Multigenerational homes are very common in Fiji. Children in particular often end up living with extended family or friends while school is in session so they can get a good education. This is how Save (pronounced “Sah-vey”) and Bui (“mBoo-ee”), key FamilyLife volunteers within the Methodist church in Fiji, found themselves with six students in their home in Suva despite the fact that they have no children of their own.
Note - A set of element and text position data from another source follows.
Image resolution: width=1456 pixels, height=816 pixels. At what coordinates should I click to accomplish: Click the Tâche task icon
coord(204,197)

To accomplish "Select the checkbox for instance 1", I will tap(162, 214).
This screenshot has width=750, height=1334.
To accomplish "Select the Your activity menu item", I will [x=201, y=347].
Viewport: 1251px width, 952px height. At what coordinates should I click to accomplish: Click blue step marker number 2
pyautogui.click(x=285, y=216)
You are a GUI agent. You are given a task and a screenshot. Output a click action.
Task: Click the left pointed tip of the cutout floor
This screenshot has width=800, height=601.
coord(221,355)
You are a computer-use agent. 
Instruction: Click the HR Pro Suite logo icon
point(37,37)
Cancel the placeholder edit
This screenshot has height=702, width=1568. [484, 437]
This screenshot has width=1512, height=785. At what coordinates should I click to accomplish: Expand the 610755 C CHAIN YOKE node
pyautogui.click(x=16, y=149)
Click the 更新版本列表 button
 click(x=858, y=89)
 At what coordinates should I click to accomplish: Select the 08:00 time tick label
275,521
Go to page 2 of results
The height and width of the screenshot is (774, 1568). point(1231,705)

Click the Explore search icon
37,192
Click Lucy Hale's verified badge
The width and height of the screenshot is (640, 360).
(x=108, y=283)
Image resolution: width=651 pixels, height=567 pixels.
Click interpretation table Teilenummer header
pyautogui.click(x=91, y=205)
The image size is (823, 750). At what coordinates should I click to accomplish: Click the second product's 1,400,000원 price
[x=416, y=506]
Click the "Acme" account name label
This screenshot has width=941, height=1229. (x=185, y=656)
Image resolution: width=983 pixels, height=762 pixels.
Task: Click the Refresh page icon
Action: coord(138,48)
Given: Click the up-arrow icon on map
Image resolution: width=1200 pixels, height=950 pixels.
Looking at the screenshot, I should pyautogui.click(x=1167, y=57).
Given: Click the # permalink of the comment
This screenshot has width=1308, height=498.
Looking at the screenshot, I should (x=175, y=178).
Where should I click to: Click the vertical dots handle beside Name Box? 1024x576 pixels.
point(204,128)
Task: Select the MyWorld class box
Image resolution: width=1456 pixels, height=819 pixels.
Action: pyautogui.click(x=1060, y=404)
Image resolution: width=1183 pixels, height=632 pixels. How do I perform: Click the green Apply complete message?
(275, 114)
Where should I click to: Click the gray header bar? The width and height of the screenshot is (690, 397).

Save and Bui have been through FamilyLife training and have been eager and excited to learn about and use FamilyLife resources to reach families in Fiji. When Save heard about Passport2Purity® (P2P), he wanted to know more. John and Julie Majors, a US FamilyLife staff couple on assignment in Fiji, asked Save if he would be willing to review the material with one of the students living with him. He agreed, but instead of reviewing the material with only one child, he took all six through it! Although P2P is usually used one-on-one with a parent and child, studying as a group seems to be a common approach in Fiji. Save took the kids through the material as a group, only splitting up for one session specific to boys and girls.
Passport2Purity has a clear gospel invitation in the session on faith. The six students living with Save and Bui ALL accepted Christ in response to the material!
The youth department at the Methodist church is now reviewing P2P for possible use and translation in Fiji. We pray many more children come to know Jesus as their Lord and Savior throughout this island nation.